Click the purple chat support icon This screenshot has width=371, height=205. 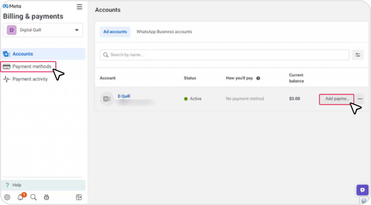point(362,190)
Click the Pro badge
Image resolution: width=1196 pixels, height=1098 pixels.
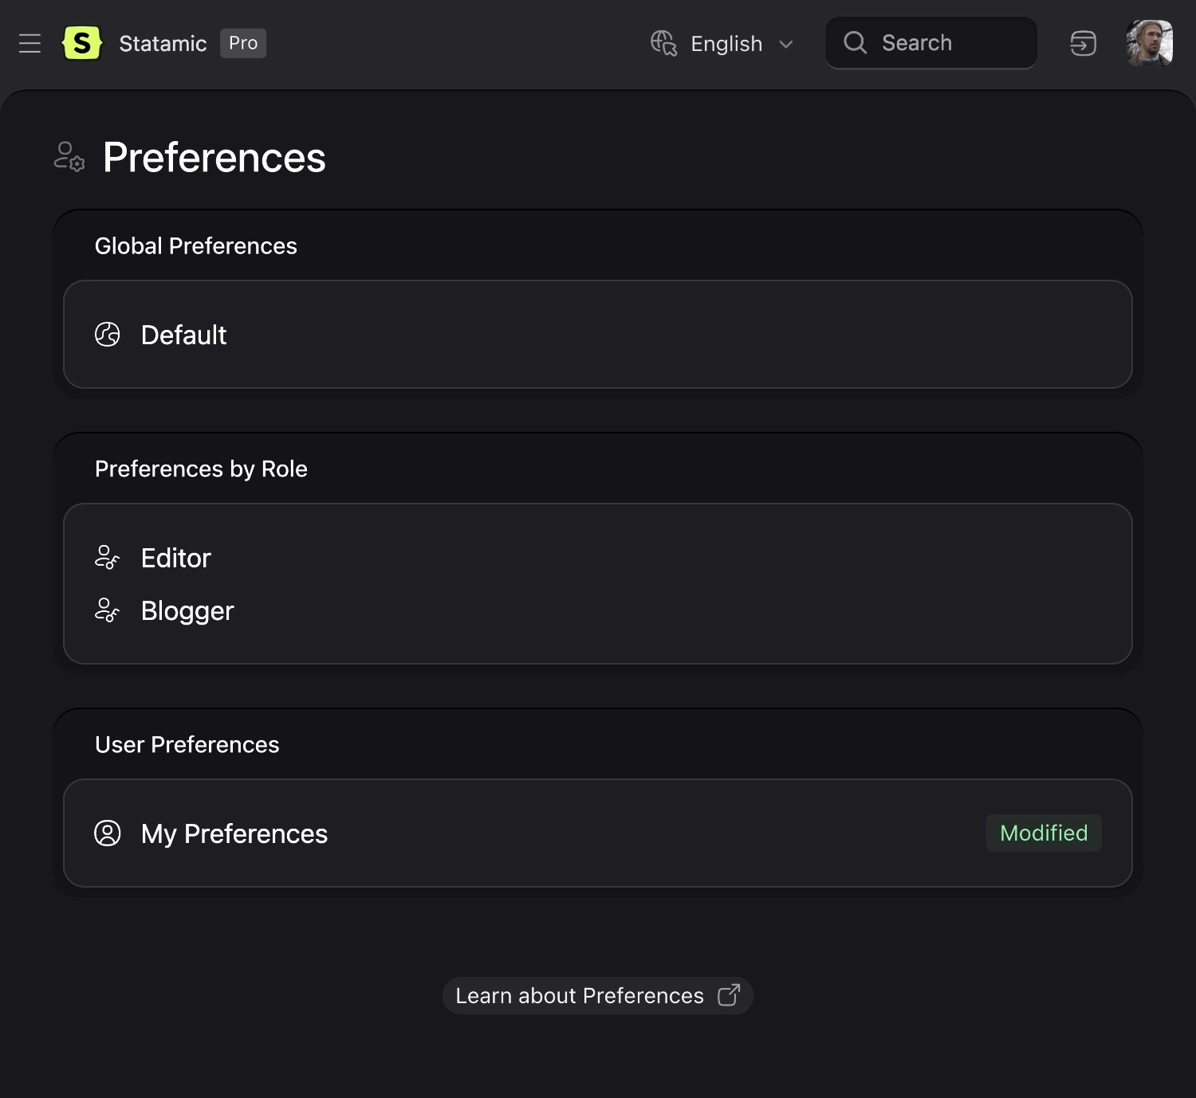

:::

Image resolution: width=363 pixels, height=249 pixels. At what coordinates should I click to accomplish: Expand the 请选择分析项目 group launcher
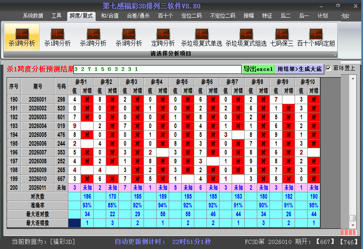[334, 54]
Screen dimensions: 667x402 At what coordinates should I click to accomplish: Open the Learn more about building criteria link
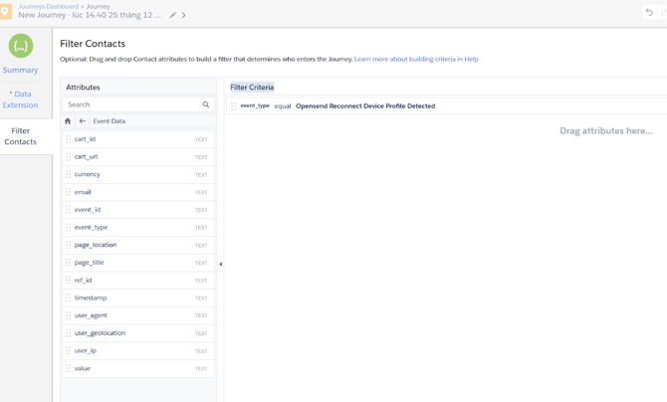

:::

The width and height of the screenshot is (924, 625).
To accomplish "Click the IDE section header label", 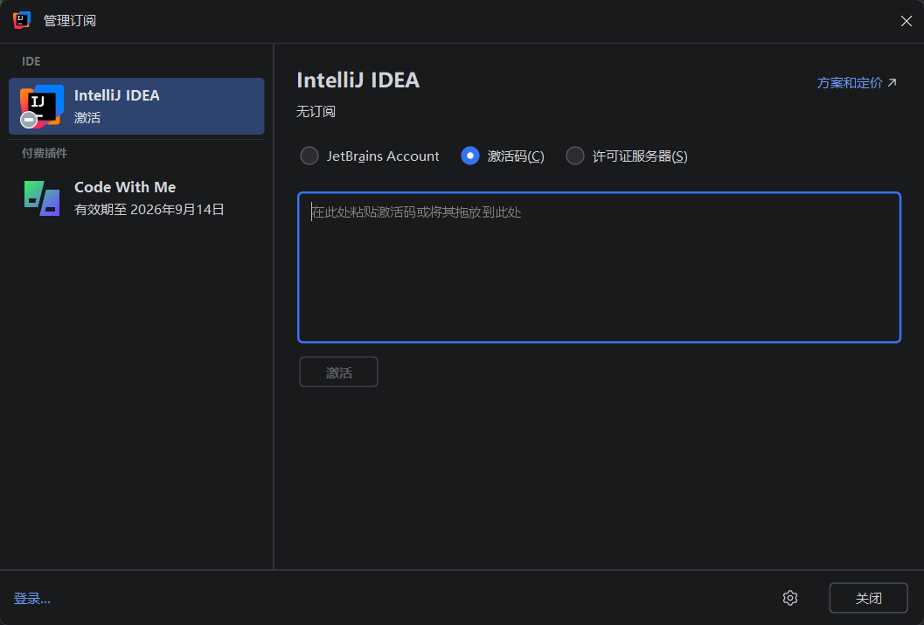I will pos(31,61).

:::

Brief → Set down again, word for word, every line from the one with "Image resolution: width=363" to the one with "Screen dimensions: 667x402" in the entries above, and omit the pictures.

Output of the exercise →
Image resolution: width=363 pixels, height=249 pixels. At what coordinates should I click to accomplish: Expand the 请选择分析项目 group launcher
[334, 54]
Screen dimensions: 667x402 At what coordinates should I click to accomplish: Open the Learn more about building criteria link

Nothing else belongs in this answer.